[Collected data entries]

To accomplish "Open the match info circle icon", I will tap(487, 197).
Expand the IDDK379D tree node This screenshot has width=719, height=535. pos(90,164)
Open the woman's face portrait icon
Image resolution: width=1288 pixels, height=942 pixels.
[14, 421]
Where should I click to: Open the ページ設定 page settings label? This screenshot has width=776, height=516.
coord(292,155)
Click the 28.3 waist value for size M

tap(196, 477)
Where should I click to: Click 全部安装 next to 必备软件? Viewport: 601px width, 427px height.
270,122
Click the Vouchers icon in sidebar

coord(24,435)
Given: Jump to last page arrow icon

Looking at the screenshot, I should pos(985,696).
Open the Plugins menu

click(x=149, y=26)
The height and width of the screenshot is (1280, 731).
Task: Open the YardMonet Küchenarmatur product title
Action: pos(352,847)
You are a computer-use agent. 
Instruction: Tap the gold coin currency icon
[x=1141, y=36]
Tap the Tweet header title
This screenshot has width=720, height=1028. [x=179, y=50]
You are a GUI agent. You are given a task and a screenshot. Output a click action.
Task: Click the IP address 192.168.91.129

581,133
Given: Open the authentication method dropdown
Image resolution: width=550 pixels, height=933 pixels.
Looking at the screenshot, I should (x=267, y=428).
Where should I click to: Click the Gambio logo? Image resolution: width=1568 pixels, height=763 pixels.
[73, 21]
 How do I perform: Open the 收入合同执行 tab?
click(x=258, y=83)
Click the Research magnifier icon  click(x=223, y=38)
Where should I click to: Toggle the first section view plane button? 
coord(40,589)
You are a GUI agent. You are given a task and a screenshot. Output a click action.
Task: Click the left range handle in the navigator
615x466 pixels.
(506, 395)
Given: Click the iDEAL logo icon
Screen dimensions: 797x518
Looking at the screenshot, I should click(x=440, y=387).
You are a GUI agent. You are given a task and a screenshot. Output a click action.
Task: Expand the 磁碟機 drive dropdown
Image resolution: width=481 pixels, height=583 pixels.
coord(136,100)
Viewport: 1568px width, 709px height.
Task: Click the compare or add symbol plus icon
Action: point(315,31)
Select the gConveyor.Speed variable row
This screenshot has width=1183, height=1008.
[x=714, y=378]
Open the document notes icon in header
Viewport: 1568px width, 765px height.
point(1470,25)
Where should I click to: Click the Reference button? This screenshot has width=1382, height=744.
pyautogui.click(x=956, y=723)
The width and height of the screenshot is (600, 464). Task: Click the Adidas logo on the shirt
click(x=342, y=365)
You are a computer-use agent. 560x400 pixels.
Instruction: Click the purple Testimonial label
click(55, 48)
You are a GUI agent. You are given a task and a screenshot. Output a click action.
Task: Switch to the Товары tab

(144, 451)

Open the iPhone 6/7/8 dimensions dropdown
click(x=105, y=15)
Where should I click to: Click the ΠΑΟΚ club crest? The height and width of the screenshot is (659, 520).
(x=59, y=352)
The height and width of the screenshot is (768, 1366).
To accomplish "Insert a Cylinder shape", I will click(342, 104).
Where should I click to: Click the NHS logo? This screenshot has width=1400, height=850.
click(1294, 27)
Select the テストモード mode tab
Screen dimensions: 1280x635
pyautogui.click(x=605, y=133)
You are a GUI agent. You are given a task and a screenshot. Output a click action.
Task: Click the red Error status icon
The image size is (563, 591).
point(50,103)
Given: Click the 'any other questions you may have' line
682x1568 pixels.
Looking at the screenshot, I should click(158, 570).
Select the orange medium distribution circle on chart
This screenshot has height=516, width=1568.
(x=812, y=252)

▶ Exercise details
Your reply must repeat the records above exactly and in full.

▶ Answer box
To accomplish "Open the match info circle icon", I will tap(487, 197).
Expand the IDDK379D tree node This screenshot has width=719, height=535. pos(90,164)
Open the woman's face portrait icon
Image resolution: width=1288 pixels, height=942 pixels.
[14, 421]
Where should I click to: Open the ページ設定 page settings label? This screenshot has width=776, height=516.
coord(292,155)
Click the 28.3 waist value for size M

tap(196, 477)
Where should I click to: Click 全部安装 next to 必备软件? Viewport: 601px width, 427px height.
270,122
Click the Vouchers icon in sidebar

coord(24,435)
Given: Jump to last page arrow icon

Looking at the screenshot, I should pos(985,696).
Open the Plugins menu

click(x=149, y=26)
The height and width of the screenshot is (1280, 731).
Task: Open the YardMonet Küchenarmatur product title
Action: pos(352,847)
You are a computer-use agent. 
Instruction: Tap the gold coin currency icon
[x=1141, y=36]
Tap the Tweet header title
This screenshot has width=720, height=1028. [x=179, y=50]
You are a GUI agent. You are given a task and a screenshot. Output a click action.
Task: Click the IP address 192.168.91.129

581,133
Given: Open the authentication method dropdown
Image resolution: width=550 pixels, height=933 pixels.
Looking at the screenshot, I should (x=267, y=428).
Where should I click to: Click the Gambio logo? Image resolution: width=1568 pixels, height=763 pixels.
[73, 21]
 How do I perform: Open the 收入合同执行 tab?
click(x=258, y=83)
Click the Research magnifier icon  click(x=223, y=38)
Where should I click to: Toggle the first section view plane button? 
coord(40,589)
You are a GUI agent. You are given a task and a screenshot. Output a click action.
Task: Click the left range handle in the navigator
615x466 pixels.
(506, 395)
Given: Click the iDEAL logo icon
Screen dimensions: 797x518
Looking at the screenshot, I should click(x=440, y=387).
You are a GUI agent. You are given a task and a screenshot. Output a click action.
Task: Expand the 磁碟機 drive dropdown
Image resolution: width=481 pixels, height=583 pixels.
coord(136,100)
Viewport: 1568px width, 709px height.
Task: Click the compare or add symbol plus icon
Action: point(315,31)
Select the gConveyor.Speed variable row
This screenshot has width=1183, height=1008.
[x=714, y=378]
Open the document notes icon in header
Viewport: 1568px width, 765px height.
point(1470,25)
Where should I click to: Click the Reference button? This screenshot has width=1382, height=744.
pyautogui.click(x=956, y=723)
The width and height of the screenshot is (600, 464). Task: Click the Adidas logo on the shirt
click(x=342, y=365)
You are a computer-use agent. 560x400 pixels.
Instruction: Click the purple Testimonial label
click(55, 48)
You are a GUI agent. You are given a task and a screenshot. Output a click action.
Task: Switch to the Товары tab

(144, 451)

Open the iPhone 6/7/8 dimensions dropdown
click(x=105, y=15)
Where should I click to: Click the ΠΑΟΚ club crest? The height and width of the screenshot is (659, 520).
(x=59, y=352)
The height and width of the screenshot is (768, 1366).
To accomplish "Insert a Cylinder shape", I will click(342, 104).
Where should I click to: Click the NHS logo? This screenshot has width=1400, height=850.
click(1294, 27)
Select the テストモード mode tab
Screen dimensions: 1280x635
pyautogui.click(x=605, y=133)
You are a GUI agent. You are given a task and a screenshot. Output a click action.
Task: Click the red Error status icon
The image size is (563, 591).
point(50,103)
Given: Click the 'any other questions you may have' line
682x1568 pixels.
Looking at the screenshot, I should click(158, 570).
Select the orange medium distribution circle on chart
This screenshot has height=516, width=1568.
(x=812, y=252)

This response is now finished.